Data in this exercise Block Start

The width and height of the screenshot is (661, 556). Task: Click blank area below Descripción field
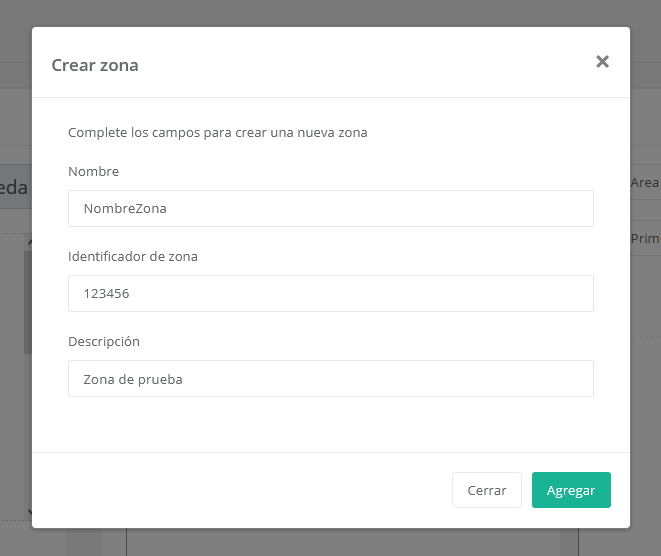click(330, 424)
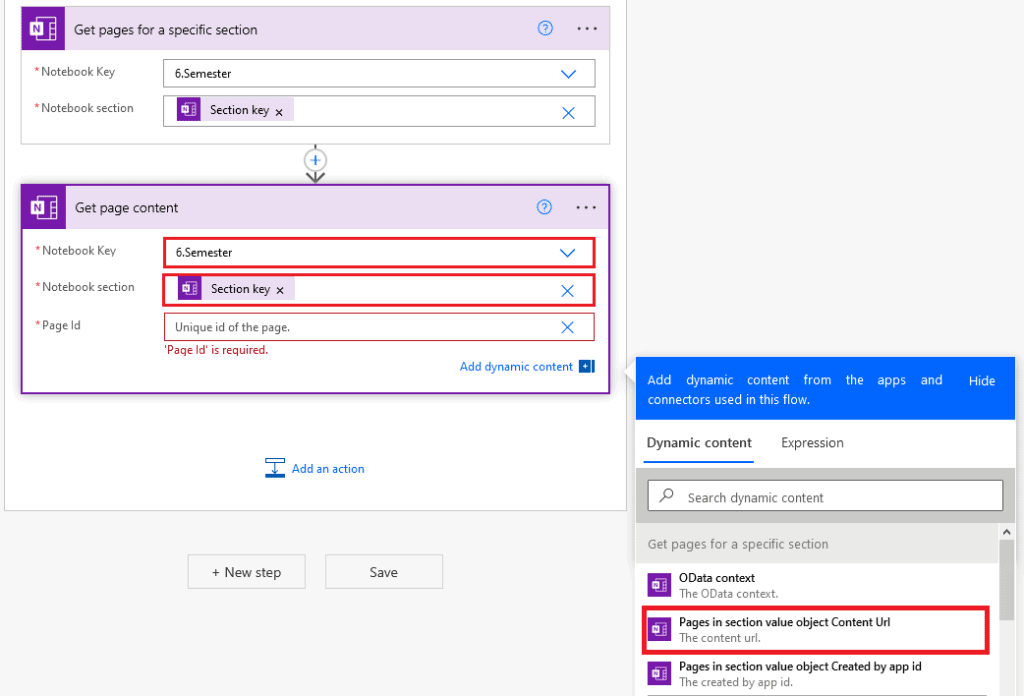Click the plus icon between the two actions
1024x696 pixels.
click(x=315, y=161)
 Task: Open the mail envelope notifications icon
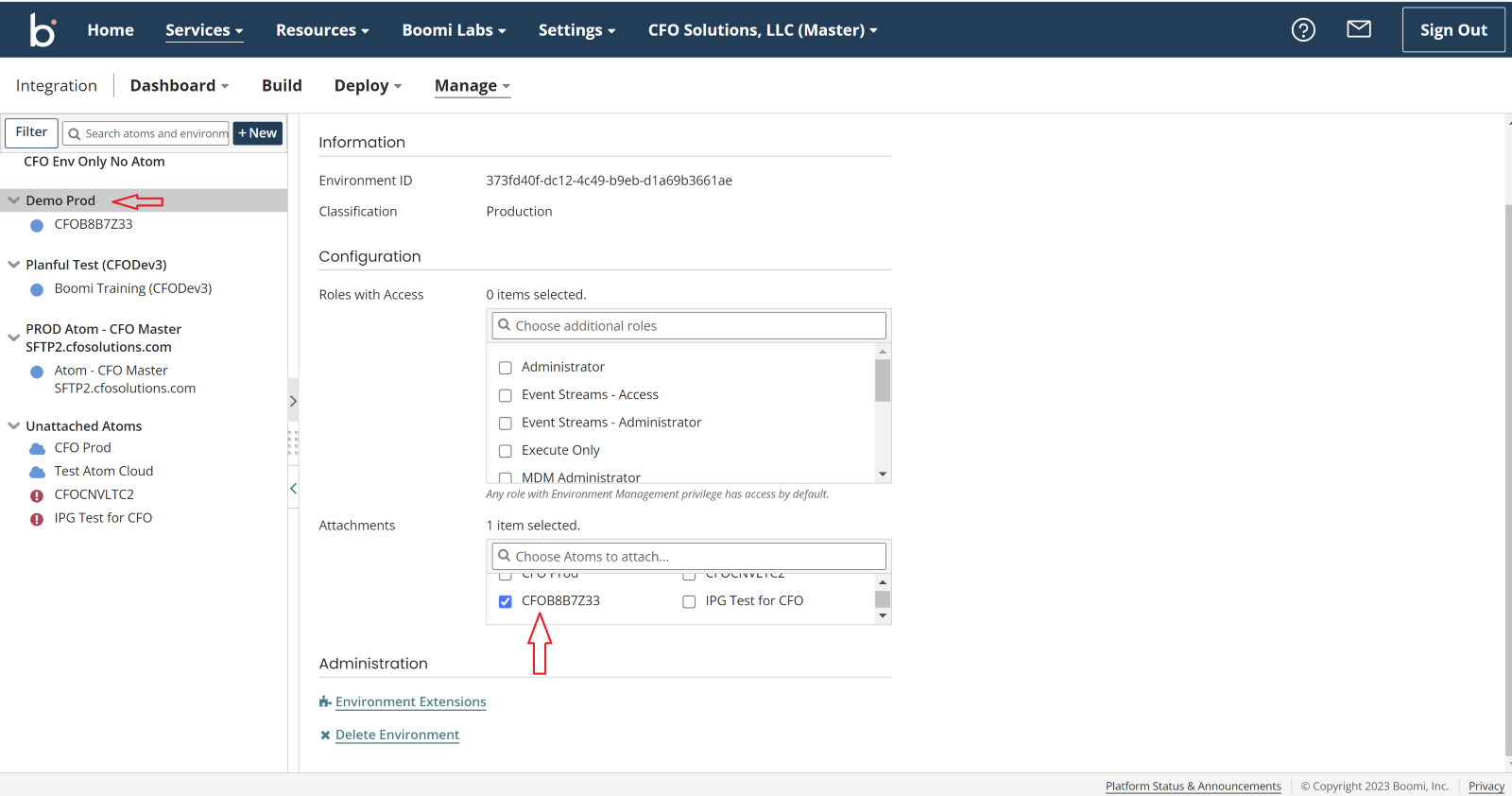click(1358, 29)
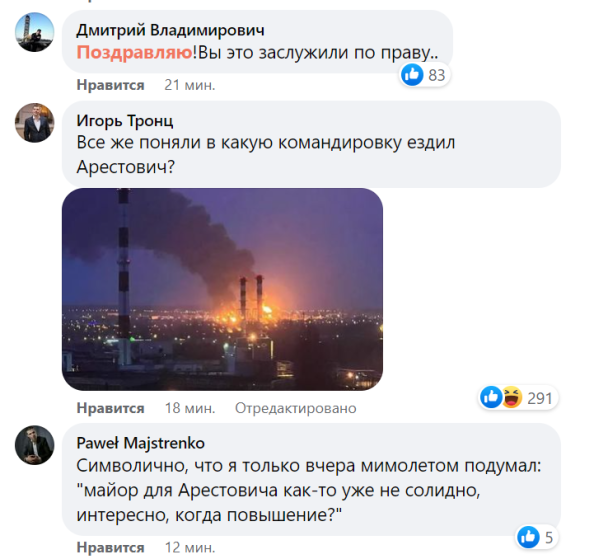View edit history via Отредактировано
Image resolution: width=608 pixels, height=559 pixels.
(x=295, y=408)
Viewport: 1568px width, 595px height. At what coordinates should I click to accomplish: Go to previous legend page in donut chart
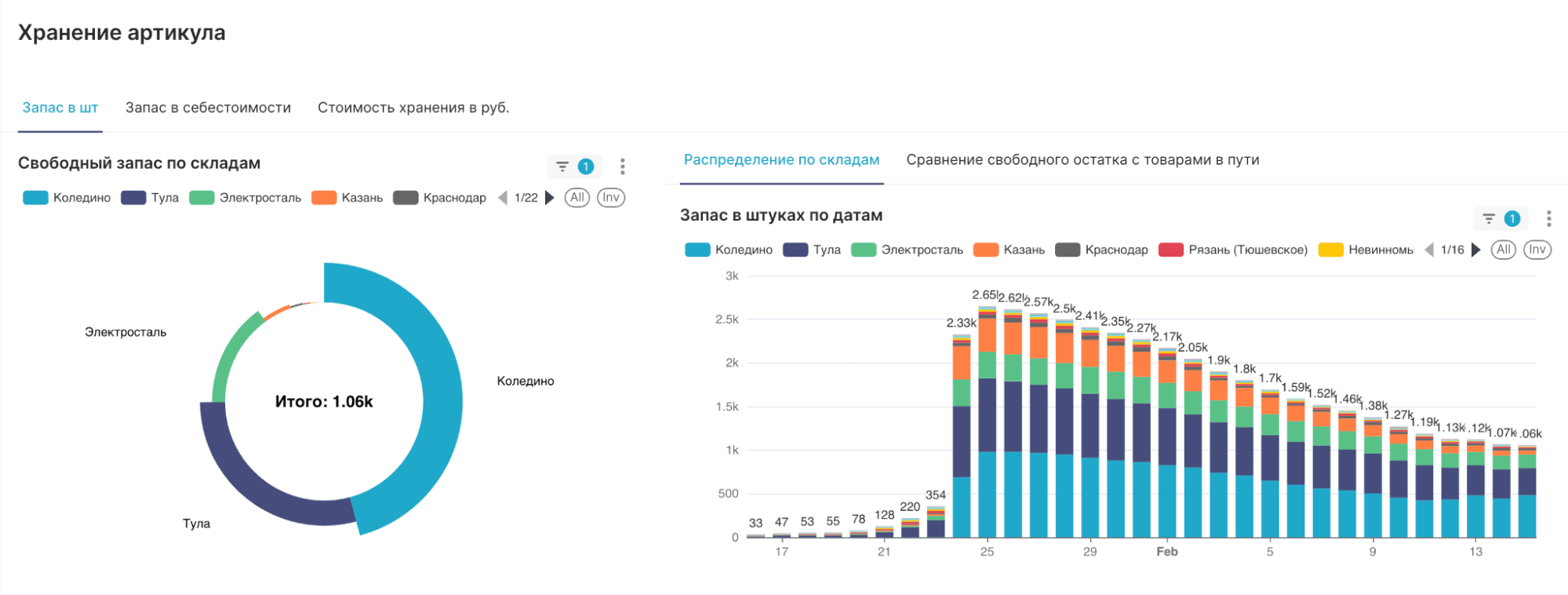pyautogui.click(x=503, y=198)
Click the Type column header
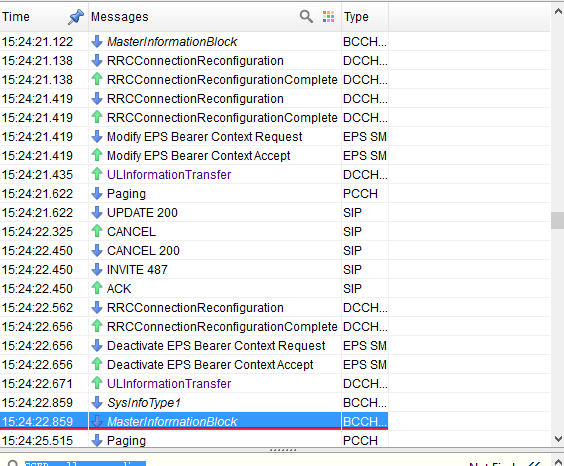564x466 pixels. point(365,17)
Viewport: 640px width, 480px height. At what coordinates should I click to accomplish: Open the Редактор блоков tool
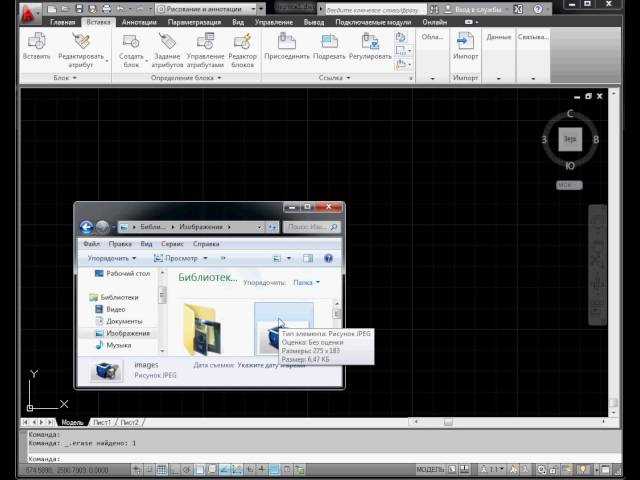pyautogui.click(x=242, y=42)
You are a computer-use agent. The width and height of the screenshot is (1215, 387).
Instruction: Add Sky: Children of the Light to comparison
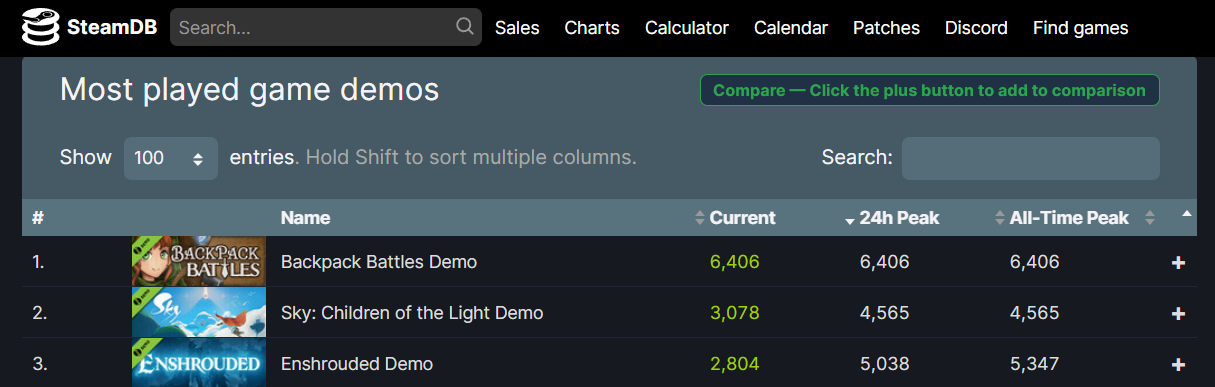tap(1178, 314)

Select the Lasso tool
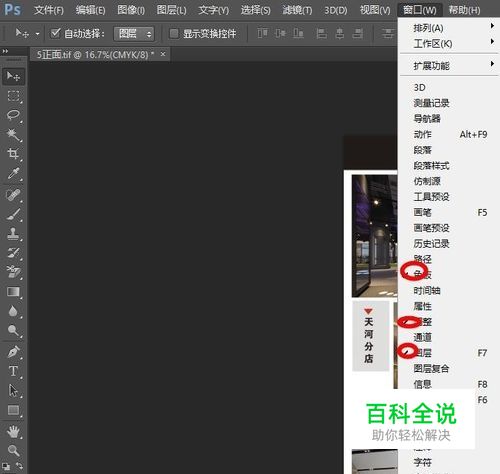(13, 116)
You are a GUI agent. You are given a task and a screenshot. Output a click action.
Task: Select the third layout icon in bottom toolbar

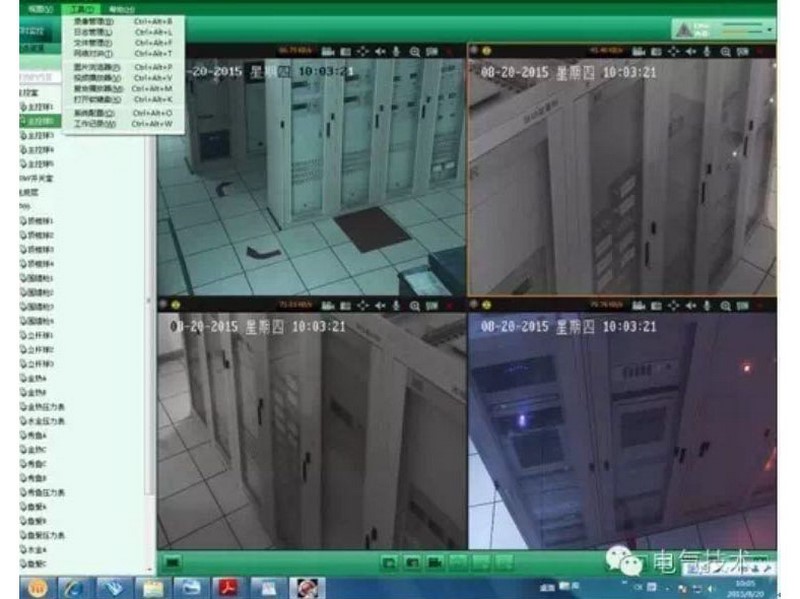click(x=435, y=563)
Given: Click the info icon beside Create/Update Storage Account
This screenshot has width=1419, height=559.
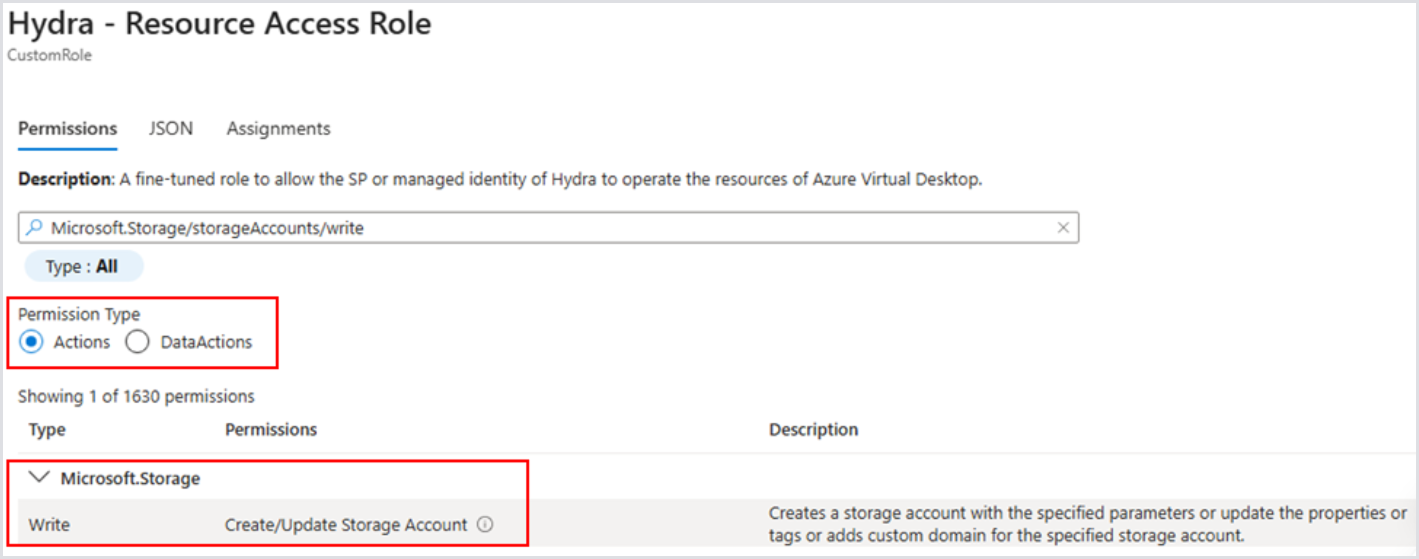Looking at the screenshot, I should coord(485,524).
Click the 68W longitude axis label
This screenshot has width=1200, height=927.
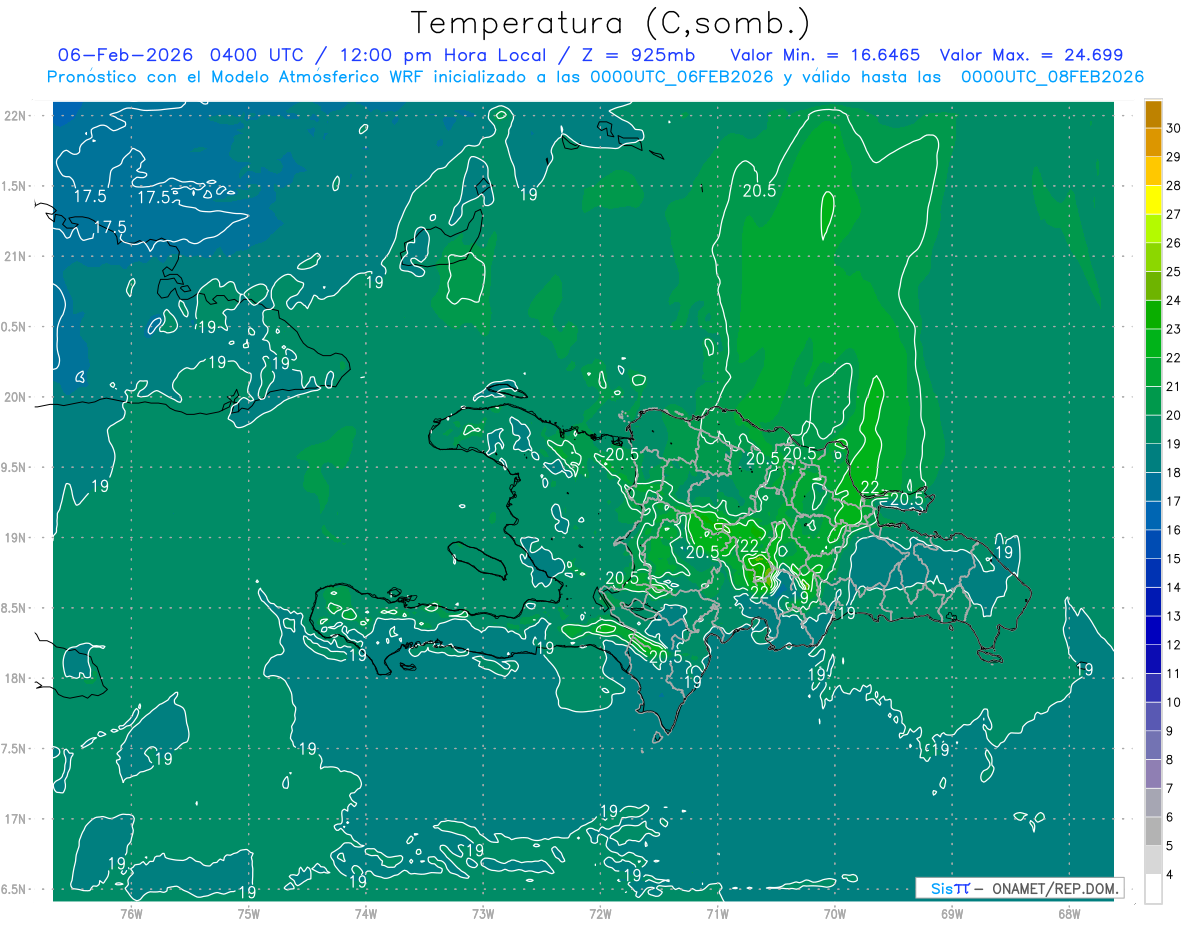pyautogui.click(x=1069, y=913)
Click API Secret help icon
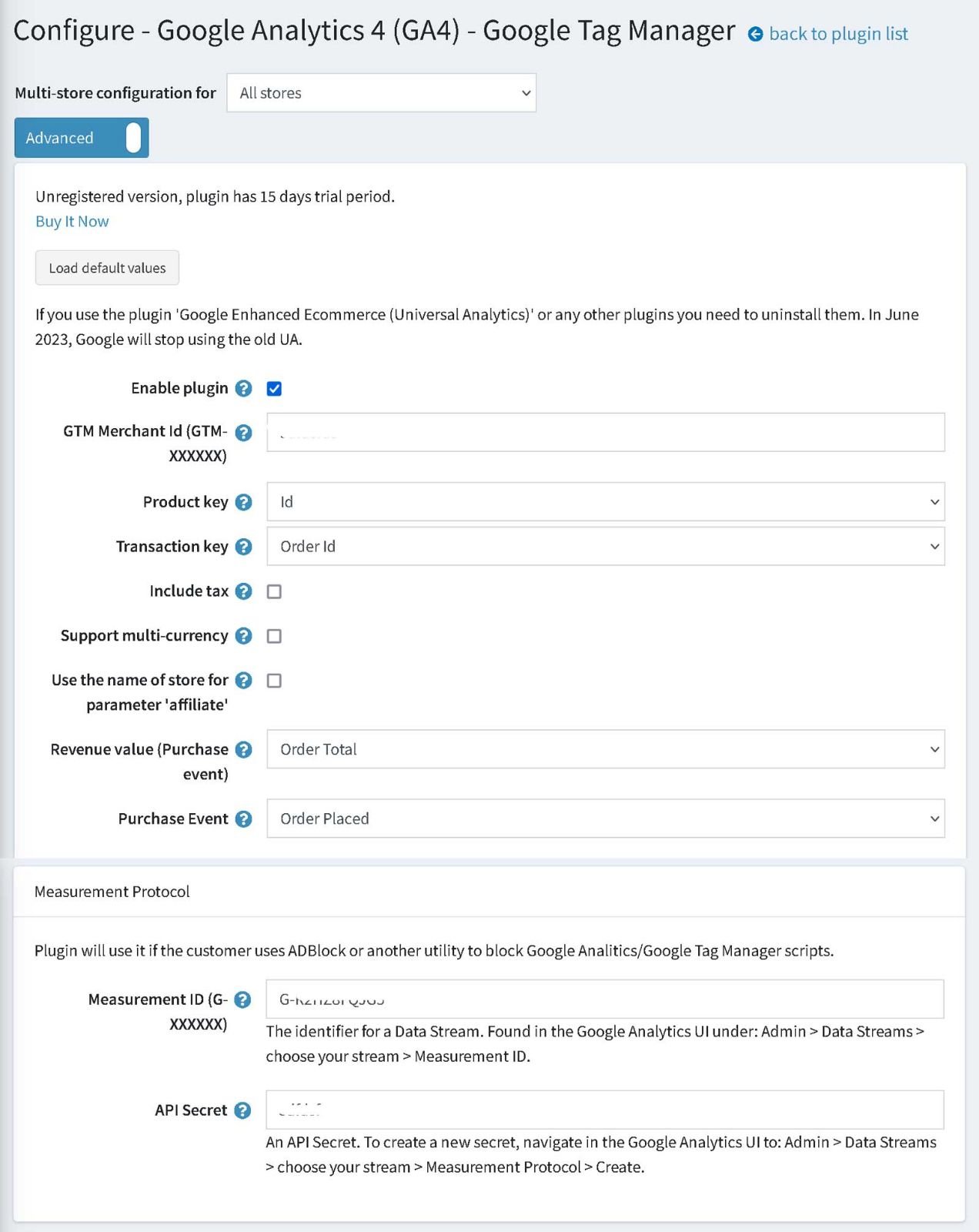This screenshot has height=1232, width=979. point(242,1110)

Data in this exercise Block End

# [Work required]
Show every line of the data in which the word "agent" appears.

# [Problem solution]
You are a computer-use agent. The width and height of the screenshot is (1215, 387).
You are a GUI agent. You are given a task and a screenshot. Output a click action.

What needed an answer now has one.